Pour la directrice de XENIA, c’est une excuse pour ne pas agir soi-même. Il serait bien sûr important d’éclaircir la situation au niveau fédéral. « Mais de tels sujets doivent très souvent être réglées d’abord au niveau cantonal».
Selon une convention du Conseil de l’Europe, que la Suisse a signée en 2010, il appartient au gouvernement national de punir l’utilisation des services sexuels tarifés d’une mineure. Le client sera ainsi responsable.
Pour Martha Wigger, ce n’est clairement pas le bon chemin. «Nous n’estimons pas que le client ne doit avoir aucune responsabilité, mais ce n’est pas la répression qui résoudra le problème».
Mieux vaudrait être pratique et proche des réalités. «Quand un client va dans un salon, il y a peu de lumière et il n’est pas raisonnable d’exiger de lui qu’il demande à la prostituée sa carte d’identité». De plus, cette carte pourrait très bien être celle d’une collègue.

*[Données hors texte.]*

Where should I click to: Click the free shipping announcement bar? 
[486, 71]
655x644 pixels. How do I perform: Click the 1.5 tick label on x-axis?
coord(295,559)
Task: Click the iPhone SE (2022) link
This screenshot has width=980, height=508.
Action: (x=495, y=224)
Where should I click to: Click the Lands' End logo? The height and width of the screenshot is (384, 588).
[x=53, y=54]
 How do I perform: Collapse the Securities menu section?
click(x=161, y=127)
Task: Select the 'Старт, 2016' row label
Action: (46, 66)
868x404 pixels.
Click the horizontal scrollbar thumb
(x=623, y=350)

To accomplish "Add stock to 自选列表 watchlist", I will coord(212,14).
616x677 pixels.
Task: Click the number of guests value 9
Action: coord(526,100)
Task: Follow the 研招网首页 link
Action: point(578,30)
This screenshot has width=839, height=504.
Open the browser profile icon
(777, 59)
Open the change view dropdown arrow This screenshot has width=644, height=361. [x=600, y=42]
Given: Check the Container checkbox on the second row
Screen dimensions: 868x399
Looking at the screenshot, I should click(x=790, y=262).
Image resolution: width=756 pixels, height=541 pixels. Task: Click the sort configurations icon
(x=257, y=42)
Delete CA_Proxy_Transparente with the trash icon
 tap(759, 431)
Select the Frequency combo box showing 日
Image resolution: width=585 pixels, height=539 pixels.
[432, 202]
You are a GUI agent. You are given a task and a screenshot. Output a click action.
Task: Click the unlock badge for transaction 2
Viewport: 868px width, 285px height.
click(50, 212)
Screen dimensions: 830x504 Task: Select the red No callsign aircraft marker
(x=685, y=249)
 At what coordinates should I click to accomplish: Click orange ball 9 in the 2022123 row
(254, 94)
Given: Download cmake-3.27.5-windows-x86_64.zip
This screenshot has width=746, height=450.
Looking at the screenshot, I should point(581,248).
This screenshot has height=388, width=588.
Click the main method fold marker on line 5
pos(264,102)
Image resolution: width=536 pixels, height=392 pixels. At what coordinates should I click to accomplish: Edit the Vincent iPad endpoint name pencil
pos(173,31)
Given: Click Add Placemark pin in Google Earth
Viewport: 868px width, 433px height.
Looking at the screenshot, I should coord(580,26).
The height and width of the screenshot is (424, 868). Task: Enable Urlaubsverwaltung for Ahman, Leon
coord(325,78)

Peu de mineures dans l’industrie du sexe
Martha Wigger ne trouve pas scandaleux que la Suisse ait tant attendu pour prendre des initiatives dans le domaine de la prostitution des jeunes. «D’après notre expérience, il n’y a que très peu de mineures dans le travail du sexe. Et je ne parle pas seulement des femmes qui s’adressent à nous, mais aussi des enseignements que nous tirons de notre travail de terrain. Nous sommes amenés à fréquenter ces établissements et nous savons parfaitement que c’est rare».
Selon une estimation de la Neue Zürcher Zeitung, confirmée par la police de la Ville de Zurich et par des spécialistes du milieu, comme l’avocat Valentin Landman, il est d’ailleurs fortement déconseillé aux patrons de bordels d’engager des mineures.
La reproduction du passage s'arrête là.